[TO BE DONE]:
Copy the entries word for word, beginning at the first line and ending with the line that contains "489x407 pixels. pyautogui.click(x=300, y=296)".

[SUPPLIED DATA]:

◇ ◇ ◇ ◇ ◇

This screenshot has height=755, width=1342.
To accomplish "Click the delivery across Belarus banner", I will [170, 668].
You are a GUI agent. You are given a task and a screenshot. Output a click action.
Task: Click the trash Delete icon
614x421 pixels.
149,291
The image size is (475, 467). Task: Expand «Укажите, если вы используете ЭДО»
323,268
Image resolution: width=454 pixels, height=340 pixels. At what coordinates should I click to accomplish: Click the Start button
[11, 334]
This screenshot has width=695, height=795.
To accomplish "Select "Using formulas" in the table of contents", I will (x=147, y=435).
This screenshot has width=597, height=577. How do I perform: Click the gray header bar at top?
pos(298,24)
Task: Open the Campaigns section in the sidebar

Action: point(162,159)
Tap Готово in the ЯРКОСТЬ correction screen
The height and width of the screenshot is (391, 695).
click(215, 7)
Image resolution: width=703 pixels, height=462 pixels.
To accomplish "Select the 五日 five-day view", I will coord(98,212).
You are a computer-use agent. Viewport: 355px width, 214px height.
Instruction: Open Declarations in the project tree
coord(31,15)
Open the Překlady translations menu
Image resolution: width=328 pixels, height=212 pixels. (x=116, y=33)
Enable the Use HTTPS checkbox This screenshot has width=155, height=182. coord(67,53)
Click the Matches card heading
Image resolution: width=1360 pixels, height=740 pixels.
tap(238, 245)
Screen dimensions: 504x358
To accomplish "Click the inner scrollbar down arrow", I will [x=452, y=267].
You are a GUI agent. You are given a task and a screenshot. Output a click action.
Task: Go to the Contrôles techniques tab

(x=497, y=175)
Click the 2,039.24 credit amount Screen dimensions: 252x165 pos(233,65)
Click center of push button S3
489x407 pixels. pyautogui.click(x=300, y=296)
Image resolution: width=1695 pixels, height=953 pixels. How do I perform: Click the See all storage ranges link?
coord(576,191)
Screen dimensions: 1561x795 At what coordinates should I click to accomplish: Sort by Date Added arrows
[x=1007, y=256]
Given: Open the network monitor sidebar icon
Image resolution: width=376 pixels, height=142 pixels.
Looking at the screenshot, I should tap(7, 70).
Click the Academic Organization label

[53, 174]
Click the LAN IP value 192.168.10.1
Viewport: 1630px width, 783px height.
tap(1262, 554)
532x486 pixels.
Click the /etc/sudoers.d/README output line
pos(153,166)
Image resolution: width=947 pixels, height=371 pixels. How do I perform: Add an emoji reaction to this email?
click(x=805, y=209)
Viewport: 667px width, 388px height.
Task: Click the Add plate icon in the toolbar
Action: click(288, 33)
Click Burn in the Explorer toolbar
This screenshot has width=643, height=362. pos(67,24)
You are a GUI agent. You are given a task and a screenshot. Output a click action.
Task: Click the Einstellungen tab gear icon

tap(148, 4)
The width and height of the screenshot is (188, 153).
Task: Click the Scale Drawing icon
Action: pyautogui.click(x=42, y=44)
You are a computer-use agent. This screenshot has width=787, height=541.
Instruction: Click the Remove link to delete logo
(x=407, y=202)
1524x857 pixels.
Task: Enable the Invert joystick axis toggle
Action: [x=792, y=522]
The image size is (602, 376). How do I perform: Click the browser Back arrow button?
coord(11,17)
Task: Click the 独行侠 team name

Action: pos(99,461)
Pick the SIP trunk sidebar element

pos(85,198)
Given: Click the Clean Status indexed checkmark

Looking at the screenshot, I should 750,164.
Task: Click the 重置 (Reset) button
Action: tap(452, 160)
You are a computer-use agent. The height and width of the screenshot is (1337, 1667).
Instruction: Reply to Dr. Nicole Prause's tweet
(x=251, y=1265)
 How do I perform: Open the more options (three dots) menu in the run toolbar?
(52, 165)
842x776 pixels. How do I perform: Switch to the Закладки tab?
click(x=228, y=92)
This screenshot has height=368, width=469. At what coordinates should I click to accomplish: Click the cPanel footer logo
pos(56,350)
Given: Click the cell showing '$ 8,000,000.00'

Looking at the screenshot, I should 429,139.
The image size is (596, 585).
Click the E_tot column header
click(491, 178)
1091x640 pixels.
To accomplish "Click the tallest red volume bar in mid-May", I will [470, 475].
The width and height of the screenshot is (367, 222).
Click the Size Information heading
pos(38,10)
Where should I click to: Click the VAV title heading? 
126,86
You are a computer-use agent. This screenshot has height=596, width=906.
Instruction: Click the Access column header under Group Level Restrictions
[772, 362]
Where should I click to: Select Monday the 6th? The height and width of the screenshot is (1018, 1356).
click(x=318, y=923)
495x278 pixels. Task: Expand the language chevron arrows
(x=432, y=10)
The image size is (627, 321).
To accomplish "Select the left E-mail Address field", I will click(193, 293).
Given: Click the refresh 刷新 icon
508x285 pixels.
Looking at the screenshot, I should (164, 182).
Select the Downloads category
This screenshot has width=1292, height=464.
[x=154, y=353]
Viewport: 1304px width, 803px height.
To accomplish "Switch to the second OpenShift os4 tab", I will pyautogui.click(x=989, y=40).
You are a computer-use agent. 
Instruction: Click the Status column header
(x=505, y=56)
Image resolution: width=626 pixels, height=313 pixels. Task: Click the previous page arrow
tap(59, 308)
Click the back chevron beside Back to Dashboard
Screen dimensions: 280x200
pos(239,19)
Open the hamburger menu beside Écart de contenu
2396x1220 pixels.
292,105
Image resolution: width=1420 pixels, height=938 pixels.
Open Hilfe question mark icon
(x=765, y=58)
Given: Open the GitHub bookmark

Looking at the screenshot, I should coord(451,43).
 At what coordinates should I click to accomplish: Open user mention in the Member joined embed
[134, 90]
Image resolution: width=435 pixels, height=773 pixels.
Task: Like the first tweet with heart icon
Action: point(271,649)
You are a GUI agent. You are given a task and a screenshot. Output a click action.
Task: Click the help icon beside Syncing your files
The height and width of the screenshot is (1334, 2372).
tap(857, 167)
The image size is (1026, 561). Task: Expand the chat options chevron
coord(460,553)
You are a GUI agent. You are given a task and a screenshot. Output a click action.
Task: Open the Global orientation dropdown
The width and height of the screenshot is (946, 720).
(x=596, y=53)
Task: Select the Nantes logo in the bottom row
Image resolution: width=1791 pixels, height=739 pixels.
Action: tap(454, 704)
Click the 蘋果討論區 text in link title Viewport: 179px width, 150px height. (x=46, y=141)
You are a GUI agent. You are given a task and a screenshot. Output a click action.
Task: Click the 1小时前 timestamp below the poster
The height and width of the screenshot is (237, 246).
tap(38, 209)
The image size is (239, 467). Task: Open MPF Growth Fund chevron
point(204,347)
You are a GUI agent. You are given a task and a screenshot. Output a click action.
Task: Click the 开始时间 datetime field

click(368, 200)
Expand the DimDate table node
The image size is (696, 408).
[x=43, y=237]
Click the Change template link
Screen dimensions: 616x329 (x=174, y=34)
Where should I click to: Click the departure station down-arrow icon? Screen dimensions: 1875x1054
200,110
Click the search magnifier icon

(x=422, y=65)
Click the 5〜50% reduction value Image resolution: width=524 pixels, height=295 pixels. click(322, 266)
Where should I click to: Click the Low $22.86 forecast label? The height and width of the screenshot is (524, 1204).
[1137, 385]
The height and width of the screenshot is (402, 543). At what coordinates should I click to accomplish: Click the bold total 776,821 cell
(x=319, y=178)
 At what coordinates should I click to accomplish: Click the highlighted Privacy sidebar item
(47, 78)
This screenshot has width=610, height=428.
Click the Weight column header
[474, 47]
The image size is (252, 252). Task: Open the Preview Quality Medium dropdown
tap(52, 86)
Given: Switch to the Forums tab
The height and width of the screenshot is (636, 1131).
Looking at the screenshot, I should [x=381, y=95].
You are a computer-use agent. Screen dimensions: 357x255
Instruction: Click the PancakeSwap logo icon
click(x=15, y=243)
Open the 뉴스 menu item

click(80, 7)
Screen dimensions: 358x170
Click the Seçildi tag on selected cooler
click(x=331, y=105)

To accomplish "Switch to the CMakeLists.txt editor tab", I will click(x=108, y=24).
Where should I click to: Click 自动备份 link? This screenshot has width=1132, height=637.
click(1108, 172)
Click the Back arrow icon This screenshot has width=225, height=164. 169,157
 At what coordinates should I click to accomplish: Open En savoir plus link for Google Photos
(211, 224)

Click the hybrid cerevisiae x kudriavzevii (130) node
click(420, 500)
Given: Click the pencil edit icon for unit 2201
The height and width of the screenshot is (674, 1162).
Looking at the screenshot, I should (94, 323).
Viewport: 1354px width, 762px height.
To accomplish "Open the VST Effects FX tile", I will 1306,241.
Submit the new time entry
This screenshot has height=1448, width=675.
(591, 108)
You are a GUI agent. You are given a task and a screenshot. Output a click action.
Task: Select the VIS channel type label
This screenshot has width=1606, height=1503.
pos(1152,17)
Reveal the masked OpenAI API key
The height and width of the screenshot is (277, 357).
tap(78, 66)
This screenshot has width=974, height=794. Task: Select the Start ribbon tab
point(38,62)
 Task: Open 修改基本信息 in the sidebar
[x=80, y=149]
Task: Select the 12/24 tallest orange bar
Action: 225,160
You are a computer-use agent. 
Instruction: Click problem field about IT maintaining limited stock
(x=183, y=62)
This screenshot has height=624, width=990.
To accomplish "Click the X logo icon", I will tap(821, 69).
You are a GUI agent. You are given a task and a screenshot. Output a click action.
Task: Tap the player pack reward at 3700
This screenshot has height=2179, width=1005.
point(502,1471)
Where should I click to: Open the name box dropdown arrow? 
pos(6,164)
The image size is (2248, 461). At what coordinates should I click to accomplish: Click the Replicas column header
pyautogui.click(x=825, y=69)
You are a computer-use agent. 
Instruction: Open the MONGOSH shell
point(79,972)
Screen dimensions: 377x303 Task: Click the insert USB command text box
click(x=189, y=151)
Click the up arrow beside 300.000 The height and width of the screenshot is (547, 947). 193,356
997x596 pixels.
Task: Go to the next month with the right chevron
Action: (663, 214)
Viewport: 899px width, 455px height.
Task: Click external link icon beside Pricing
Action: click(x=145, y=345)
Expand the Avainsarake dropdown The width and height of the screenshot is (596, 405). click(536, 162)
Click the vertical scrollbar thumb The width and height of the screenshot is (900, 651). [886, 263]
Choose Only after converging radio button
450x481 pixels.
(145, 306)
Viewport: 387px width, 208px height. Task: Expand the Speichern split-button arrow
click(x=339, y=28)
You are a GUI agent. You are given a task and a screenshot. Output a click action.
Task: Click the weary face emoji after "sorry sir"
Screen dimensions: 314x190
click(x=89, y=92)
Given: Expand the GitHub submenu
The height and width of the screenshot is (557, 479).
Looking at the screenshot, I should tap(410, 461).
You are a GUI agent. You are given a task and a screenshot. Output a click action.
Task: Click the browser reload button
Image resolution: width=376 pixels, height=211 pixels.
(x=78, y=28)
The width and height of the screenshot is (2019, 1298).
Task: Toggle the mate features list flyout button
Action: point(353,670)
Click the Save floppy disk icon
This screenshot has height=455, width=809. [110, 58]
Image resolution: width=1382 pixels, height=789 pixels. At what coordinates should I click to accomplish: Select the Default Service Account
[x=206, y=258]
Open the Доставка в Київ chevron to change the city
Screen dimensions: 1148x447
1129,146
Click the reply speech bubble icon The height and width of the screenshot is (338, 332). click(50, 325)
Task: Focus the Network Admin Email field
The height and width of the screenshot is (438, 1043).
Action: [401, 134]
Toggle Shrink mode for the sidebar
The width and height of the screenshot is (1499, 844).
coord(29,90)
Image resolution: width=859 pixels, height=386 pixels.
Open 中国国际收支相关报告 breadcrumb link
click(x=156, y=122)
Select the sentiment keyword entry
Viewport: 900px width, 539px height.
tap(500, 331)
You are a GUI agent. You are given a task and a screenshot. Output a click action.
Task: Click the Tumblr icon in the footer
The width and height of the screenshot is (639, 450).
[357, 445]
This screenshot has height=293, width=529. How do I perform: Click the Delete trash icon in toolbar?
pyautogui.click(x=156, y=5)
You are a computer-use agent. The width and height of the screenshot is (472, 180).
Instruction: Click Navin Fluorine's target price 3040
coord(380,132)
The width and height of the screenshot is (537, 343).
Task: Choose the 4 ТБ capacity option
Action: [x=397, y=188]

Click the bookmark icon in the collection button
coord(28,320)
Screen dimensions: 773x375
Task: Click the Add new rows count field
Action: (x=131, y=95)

◇ ◇ ◇ ◇ ◇

[SOLUTION TO THIS EXERCISE]:
This screenshot has height=755, width=1342.
To accomplish "Click the delivery across Belarus banner", I will [170, 668].
You are a GUI agent. You are given a task and a screenshot. Output a click action.
Task: Click the trash Delete icon
614x421 pixels.
149,291
The image size is (475, 467). Task: Expand «Укажите, если вы используете ЭДО»
323,268
Image resolution: width=454 pixels, height=340 pixels. At what coordinates should I click to accomplish: Click the Start button
[11, 334]
This screenshot has width=695, height=795.
To accomplish "Select "Using formulas" in the table of contents", I will (x=147, y=435).
This screenshot has width=597, height=577. How do I perform: Click the gray header bar at top?
pos(298,24)
Task: Open the Campaigns section in the sidebar

Action: point(162,159)
Tap Готово in the ЯРКОСТЬ correction screen
The height and width of the screenshot is (391, 695).
click(215, 7)
Image resolution: width=703 pixels, height=462 pixels.
To accomplish "Select the 五日 five-day view", I will coord(98,212).
You are a computer-use agent. Viewport: 355px width, 214px height.
Instruction: Open Declarations in the project tree
coord(31,15)
Open the Překlady translations menu
Image resolution: width=328 pixels, height=212 pixels. (x=116, y=33)
Enable the Use HTTPS checkbox This screenshot has width=155, height=182. coord(67,53)
Click the Matches card heading
Image resolution: width=1360 pixels, height=740 pixels.
tap(238, 245)
Screen dimensions: 504x358
To accomplish "Click the inner scrollbar down arrow", I will [x=452, y=267].
You are a GUI agent. You are given a task and a screenshot. Output a click action.
Task: Go to the Contrôles techniques tab

(x=497, y=175)
Click the 2,039.24 credit amount Screen dimensions: 252x165 pos(233,65)
Click center of push button S3
489x407 pixels. pyautogui.click(x=300, y=296)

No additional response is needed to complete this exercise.